**EXERCISE AIM:**
Your answer should consist only of the lines below from the one with "Viewport: 590px width, 443px" through the one with "Task: Open the RMCHARTS_IR Telegram handle", copied exactly.

**DATA RECORDS:**
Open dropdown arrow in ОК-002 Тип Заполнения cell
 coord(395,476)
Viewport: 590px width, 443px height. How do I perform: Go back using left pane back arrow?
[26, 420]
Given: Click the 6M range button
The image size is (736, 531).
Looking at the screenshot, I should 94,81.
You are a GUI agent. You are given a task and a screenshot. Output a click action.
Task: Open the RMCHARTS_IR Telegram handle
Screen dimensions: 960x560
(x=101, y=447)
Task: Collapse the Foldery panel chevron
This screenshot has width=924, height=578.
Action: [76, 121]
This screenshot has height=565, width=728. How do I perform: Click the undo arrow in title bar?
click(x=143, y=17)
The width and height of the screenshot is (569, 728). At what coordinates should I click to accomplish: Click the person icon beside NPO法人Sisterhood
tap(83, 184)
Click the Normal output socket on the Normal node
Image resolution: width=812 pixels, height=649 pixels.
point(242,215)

...

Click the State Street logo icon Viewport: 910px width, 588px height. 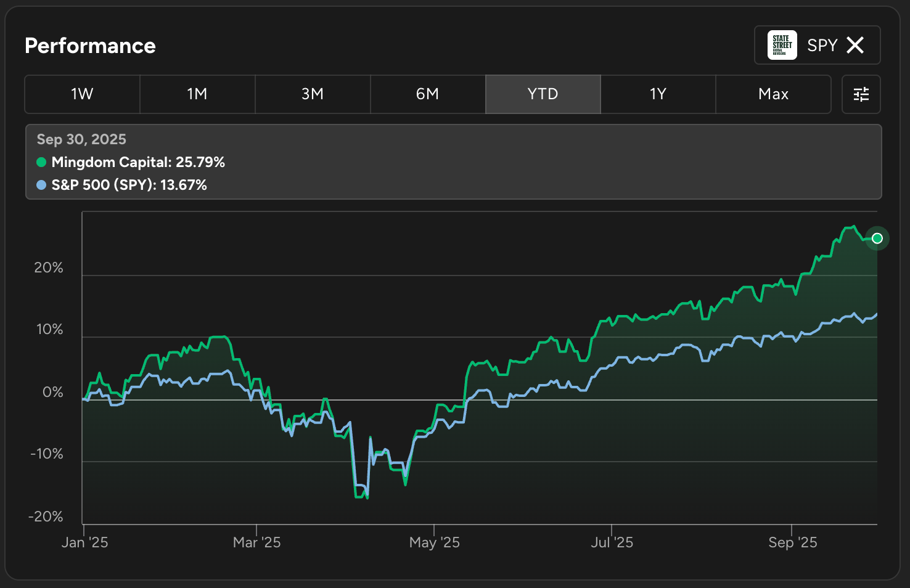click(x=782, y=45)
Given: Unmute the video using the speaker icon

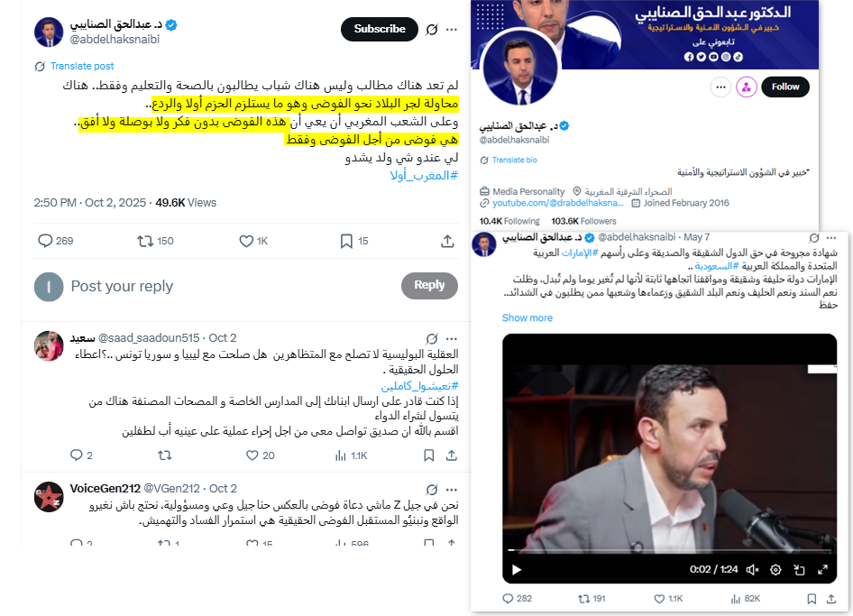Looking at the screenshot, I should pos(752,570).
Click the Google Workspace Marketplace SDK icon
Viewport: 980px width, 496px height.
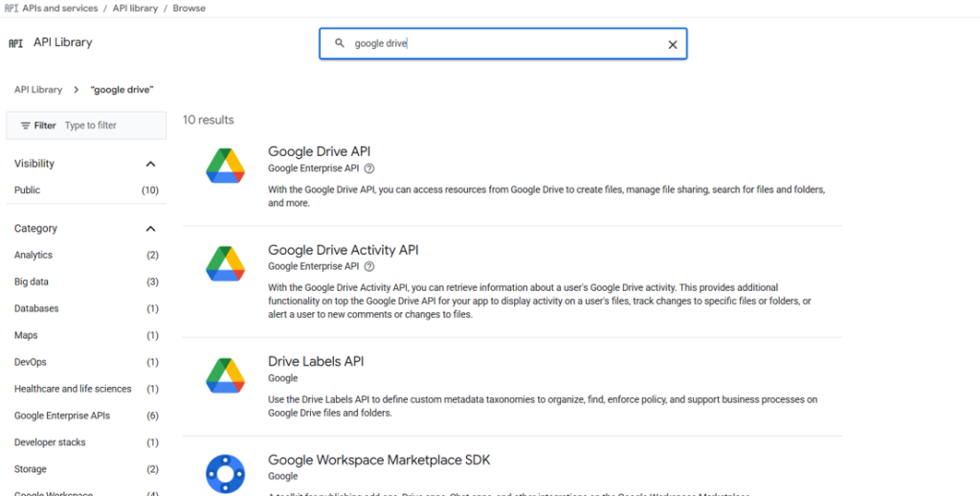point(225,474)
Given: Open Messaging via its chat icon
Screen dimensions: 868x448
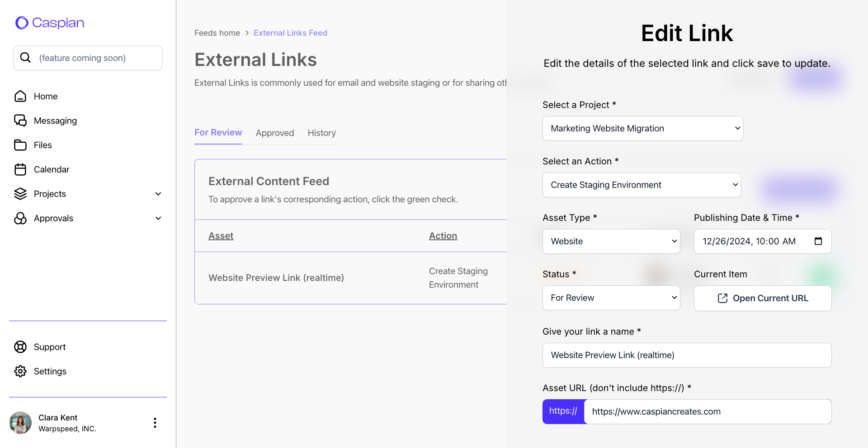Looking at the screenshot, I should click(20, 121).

...

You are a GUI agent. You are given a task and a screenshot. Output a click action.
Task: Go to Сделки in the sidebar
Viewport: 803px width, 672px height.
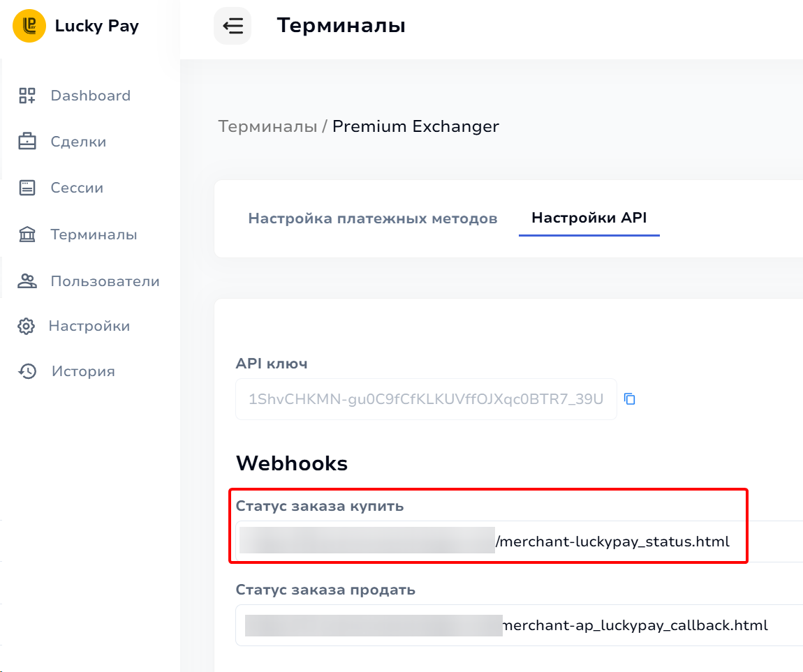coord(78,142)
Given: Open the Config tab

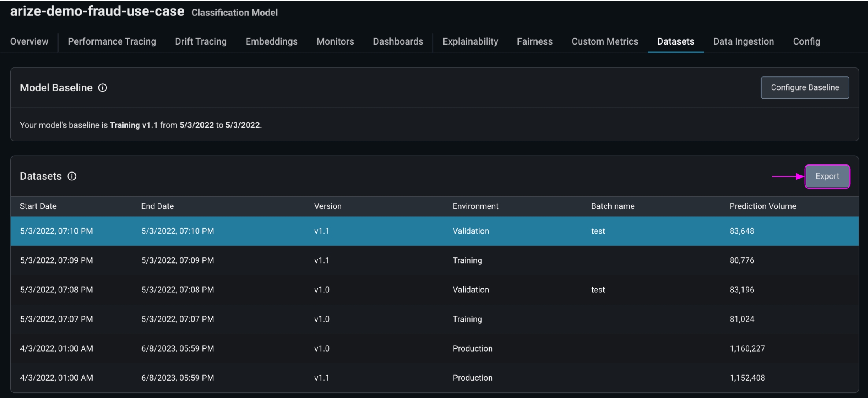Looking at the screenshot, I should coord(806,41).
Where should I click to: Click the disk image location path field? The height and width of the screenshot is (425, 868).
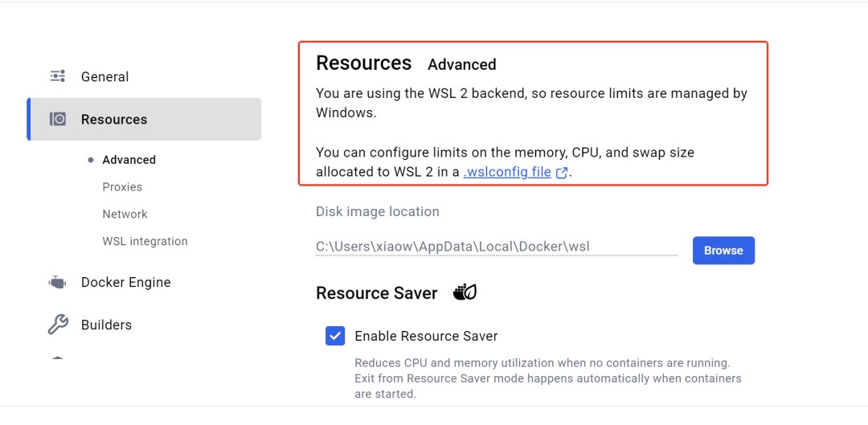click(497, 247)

**ANSWER BOX:**
Viewport: 590px width, 443px height. How do I perform: Go back using left pane back arrow?
[26, 420]
Given: Click the 6M range button
The image size is (736, 531).
Looking at the screenshot, I should 94,81.
You are a GUI agent. You are given a task and a screenshot. Output a click action.
Task: Open the RMCHARTS_IR Telegram handle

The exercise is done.